▶ _Problems to work on_:
**a.** List every published work that the passage on cometary dust polarization cites by author and year.
**b.** Answer these questions from the passage on cometary dust polarization:
(i) In which comet was an increase in polarization observed in the inner coma, according to Jewitt (2004)?
(ii) For a power-law particle size distribution, what change would produce an excess of small particles?
(iii) What topic does Kolokolova et al. (2004) review?
**c.** Write the next part of the passage on cometary dust polarization, starting right after its final sentence.

The relative increase in polarization in the coma of fragment B during the outburst is an indication that particles released during quiet and active phases may have different properties. One explanation for the observed variability could be the increased relative amount of small particles produced during enhanced outburst-like (possible break-up) events of a comet. The excess of small particles can be produced by the appearance of many more and much smaller grains (preserving the shape of the particle size distribution). Alternatively, for a power-law particle size distribution, a decrease in the power index would result in an excess of small particles. Jewitt (2004) considers possible decrease in the mean size of the particles with distance as a likely explanation for the observed increase in polarization in the inner coma of comet 2P/Encke. Steady shrinkage of individual particles or fragmentation of aggregates could be possible mechanisms for reducing the mean size. The small particles could be released from the fragments themselves or from the surface of the numerous boulders possibly generated during the process of cascading fragmentation of component B and causing its brightness outbursts.

The size of the particles is only one of several parameters that can influence the polarization of a dust coma. However, the size parameter alone may not represent the only answer to questions raised by observational facts; e.g., contradicting the scenario discussed in the previous paragraph, there is observational evidence for high polarization induced by large grains (Jockers et al. 2005). The interpretation of polarization and its variations in time and space should include a wide variety of dust characteristics, e.g. mineralogy, shape, and porosity, to mention some of them. The influence of these properties on the degree of linear polarization is reviewed by Kolokolova et al. (2004). Constraints for these parameters can be obtained by observations of cometary dust, performed simultaneously in different spectral ranges.

▶ _The data_:

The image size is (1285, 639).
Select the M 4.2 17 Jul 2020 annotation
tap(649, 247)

▶ _Answers provided_:
**a.**
Jewitt (2004)
Jockers et al. (2005)
Kolokolova et al. (2004)

**b.**
(i) Comet 2P/Encke.
(ii) A decrease in the power index.
(iii) How dust properties such as mineralogy, shape, and porosity influence the degree of linear polarization.

**c.**
5 Conclusions

The broadband and polarimetric narrowband images of components B and C of the split comet 73P/Schwassmann-Wachmann 3 have shown that:

Component C, considered the main fragment from the first splitting of the comet in 1995, was less active as compared to component B, at least during the time of our observations (4 to 10 May 2006).

The coma of components B and C contained structures extending between several hundred to several thousand km.

The polarization degree of the comae of components B and C inside distances <1000 km is consistent with the ``standard'' phase curve for ``dusty'' comets.

The polarization of components B and C decreases with increasing distance in the coma, in both the sunward and tailward directions.

On 8 May 2006, during an observed outburst of fragment B, the decrease in polarization exhibited fluctuations with a tendency to compensate for the aforementioned decreasing trend. The fluctuations disappeared when fragment B was back to normal activity on 9 May 2006.

The outburst-like activity of fragment B was accompanied by significant changes in the coma-structure morphology. The arcs observed are considered indicators of further splitting events around the time of the outbursts.

An earlier outburst around 25 April 2006 has produced a secondary tail in component B that harbor mini-comets and show enhanced dust release.

T.B. greatly appreciates the opportunity to work as a visiting scientist at the Max-Planck-Institut für Sonnensystemforschung. Support by the staff of the National Astronomical Observatory-Rozhen during the observations is gratefully acknowledged. This research has made use of JPL's HORIZONS system and of NASA's Astrophysics Data System Bibliographic Services.